Dr. Warner Greene, a senior biologist and clinician at the Gladstone Institutes, told us about some of those early efforts last March on “Civic.” His colleagues were looking at existing drugs that might be repurposed to fight the coronavirus.
On a follow up interview on “Civic” on Tuesday, he said that work continues: “I would say that at this point in time, there are lots of promising leads, but no absolute home runs.”
An example of one of those early leads that proved to be a false hope was the repurposing of the antimalarial drugs hydroxychloroquine and chloroquine, which were touted by President Trump and others as a treatment, but when studied in patients proved to have no impact on the course of COVID-19.
New intravenous therapies such as Remdesevir and monoclonal antibodies have proven effective at reducing the severity of COVID-19, but must be given early in the course of disease and in a medical setting.
The key in the future will be to find or develop drugs that will interfere with the Coronavirus’ ability to continue to infect cells once it is established in the body, ideally in a drug form that can be taken as a pill or inhaled.
Basic research coming out of Gladstone and other labs has found that all known coronaviruses use the same sequence of proteins to gain entry into the host cells. “So we’re looking for peptide inhibitors that could be potentially inhaled,” Greene said. “That would apply not only to SARS-COV-2, but to any Coronavirus. So if we were ever unfortunate to see SAR-3 [or] SARS-4, we would have in our back pocket a potent antiviral.”
Therapies to treat future outbreaks aren’t the only concern. Another major issue involves the estimated 10% of COVID-19 patients who have gone on to experience symptoms long after their initial infection. Treatments for so-called “long haul” COVID-19 patients have become a major focus of researchers.
Greene said one factor his colleagues are examining is COVID-19’s creation of tiny blood clots throughout the body. Young people are experiencing strokes or clots in the lungs or legs, with the latter symptom causing blue toes, he said.
Gladstone and other researchers believe the blood clotting may be part of some complex and not yet understood autoimmune response.
“Hopefully we can find some interdictions that will short circuit those responses,” he said.

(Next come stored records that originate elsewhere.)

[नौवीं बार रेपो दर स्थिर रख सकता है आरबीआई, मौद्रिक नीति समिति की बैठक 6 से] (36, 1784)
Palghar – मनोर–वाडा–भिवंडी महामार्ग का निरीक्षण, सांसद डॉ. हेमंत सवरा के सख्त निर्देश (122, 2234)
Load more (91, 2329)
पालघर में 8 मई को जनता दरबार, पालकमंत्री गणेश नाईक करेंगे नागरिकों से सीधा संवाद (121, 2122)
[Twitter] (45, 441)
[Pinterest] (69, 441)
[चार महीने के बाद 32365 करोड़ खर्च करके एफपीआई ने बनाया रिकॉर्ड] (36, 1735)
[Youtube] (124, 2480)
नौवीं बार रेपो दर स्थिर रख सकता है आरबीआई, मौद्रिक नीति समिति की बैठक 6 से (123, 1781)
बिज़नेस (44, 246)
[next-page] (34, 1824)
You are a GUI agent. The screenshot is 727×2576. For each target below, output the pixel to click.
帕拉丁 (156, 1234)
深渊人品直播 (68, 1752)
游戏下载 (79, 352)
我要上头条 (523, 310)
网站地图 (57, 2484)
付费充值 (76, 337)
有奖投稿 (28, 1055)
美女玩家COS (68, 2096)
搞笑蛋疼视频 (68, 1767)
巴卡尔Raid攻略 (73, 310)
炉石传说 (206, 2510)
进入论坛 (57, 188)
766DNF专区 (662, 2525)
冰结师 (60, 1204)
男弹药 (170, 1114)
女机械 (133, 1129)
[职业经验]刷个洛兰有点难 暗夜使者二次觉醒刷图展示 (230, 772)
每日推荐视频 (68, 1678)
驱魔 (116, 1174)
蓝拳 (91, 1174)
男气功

Dr. Steven Deeks, a UCSF Professor of Medicine and Gladstone Center for AIDS researcher, is starting a cohort of long haulers to clinically study those patients.
However the research continues to advance and for all the tragic loss of life and failed public policy during the pandemic, Greene said it is still important to realize what has been achieved in less than a year.
“This pandemic will go down in history as a true triumph of science, the creation of these vaccines in record time that have such high efficacy,” he said. “A testimony to the investments that have been made in science in the past that enabled this type of incredible response. So I hope that everyone remembers this and that science continues to be supported in this country in a way that it should be.”